Begin Document text

We checked and it doesnt seem that patch solves this issue.
@vladiksun We are still looking into this, it's been a busy past month.
edited: removed. I realized it wasn't what I thought it was. The index, apparently isn't used until there is a threshold reached.
@vladiksun I was able to get an index working for WHERE -
psql-15.3-5432-pgsql=# select
any_profile
from ag_catalog.cypher('test_graph',$$
EXPLAIN ANALYZE MATCH (any_profile:`profile` { hidden: false })
WHERE any_profile.pet = 'dog'
RETURN any_profile
$$
) as (any_profile ag_catalog.agtype);
QUERY PLAN
------------------------------------------------------------------------------------------------------------------------------------
------------------------------------------------------------------------------------------------------
Bitmap Heap Scan on profile any_profile (cost=53.67..57.70 rows=1 width=32) (actual time=69.444..425.885 rows=33347 loops=1)
Recheck Cond: ((agtype_access_operator(VARIADIC ARRAY[_agtype_build_vertex(id, _label_name('16954'::oid, id), properties), '"pet"
'::agtype]) = '"dog"'::agtype) AND (properties @> agtype_build_map('hidden'::text, 'false'::agtype)))
Heap Blocks: exact=2858
-> BitmapAnd (cost=53.67..53.67 rows=1 width=0) (actual time=68.563..68.564 rows=0 loops=1)
-> Bitmap Index Scan on profile_pet_btree_idx5 (cost=0.00..23.92 rows=1000 width=0) (actual time=38.343..38.343 rows=6666
6 loops=1)
Index Cond: (agtype_access_operator(VARIADIC ARRAY[_agtype_build_vertex(id, _label_name('16954'::oid, id), properties
), '"pet"'::agtype]) = '"dog"'::agtype)
-> Bitmap Index Scan on profile_gin_idx (cost=0.00..29.50 rows=200 width=0) (actual time=29.980..29.980 rows=99961 loops=
1)

End Document text
Begin Data shown

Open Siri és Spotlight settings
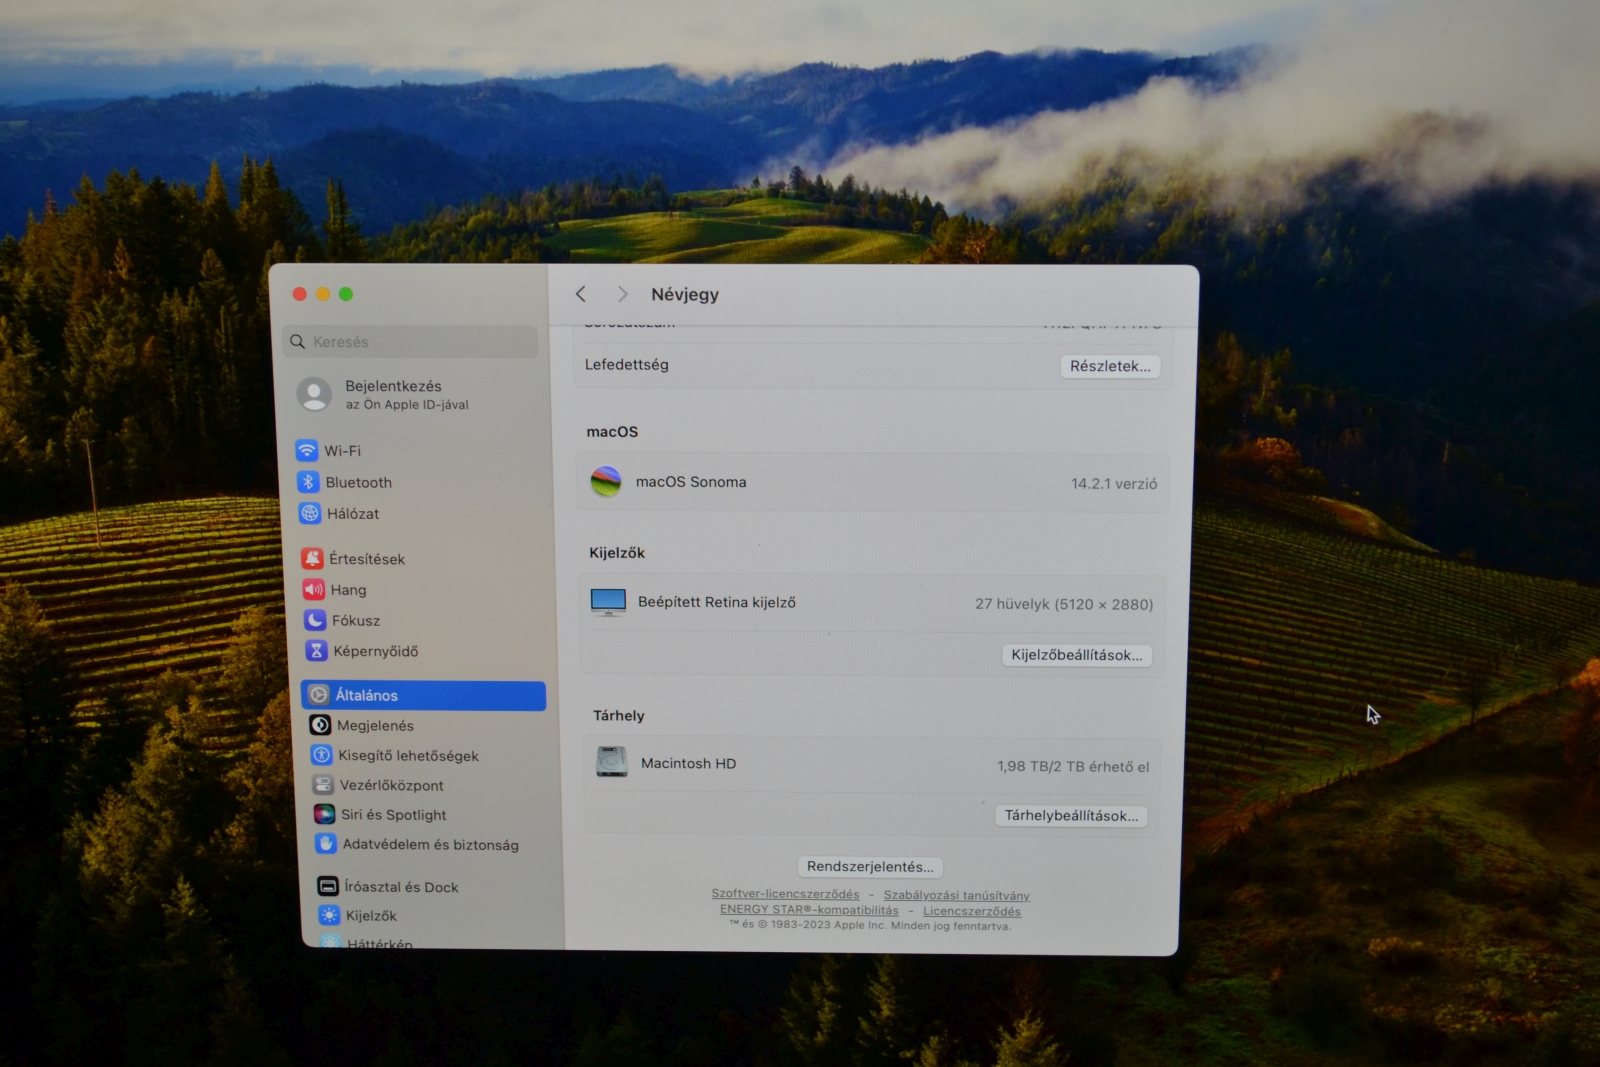Viewport: 1600px width, 1067px height. [324, 814]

End Data shown

- The request -
Extend the forum thread above about getting a graph query to use an index, picking up right after the last line of its query plan output.

- Output -
Index Cond: (properties @> agtype_build_map('hidden'::text, 'false'::agtype))
Planning Time: 1.457 ms
Execution Time: 430.522 ms
(10 rows)
I still need to do other tests to verify that the changes don't cause any side effects. There are 2 issues here -
profile_pet_btree_idx3
was not correct. But, without being able to create it, you wouldn't know.@jrgemignani thank you for taking a look. Indeed without creating a functional index there is no way to check if that actuality might work. If you were able to create such an index, one thing seems suspicious to me. With an index the actual execution time is longer than without it. But this probably depends on the setup. For basic queries like searching the vertex by its property we decided not to use Cypher calls, but instead usual SQL queries with functional indexes around properties values. It is much faster and we can use native FTS this way. I believe this is possible because agtype is a superset of a jsonb hence we can use it like jsonb. But for traversal queries the index should help reduce the filtering time of incoming or outgoing vertices. For example queries with scenarios - find all outgoing vertices with label 'A' from the start vertex label 'B' where some 'A''s property IN [value1, value2]. I assume with more hops involved ('A's could be chained in a hierarchy) such queries take longer without index on a specific property.
@vladiksun There are 2 things that will cause a difference in execution time. The first is that I modified your for loop to 100000. The second is that I ran it locally on a small server of mine. Tomorrow I will try to give you before and after times with your original query.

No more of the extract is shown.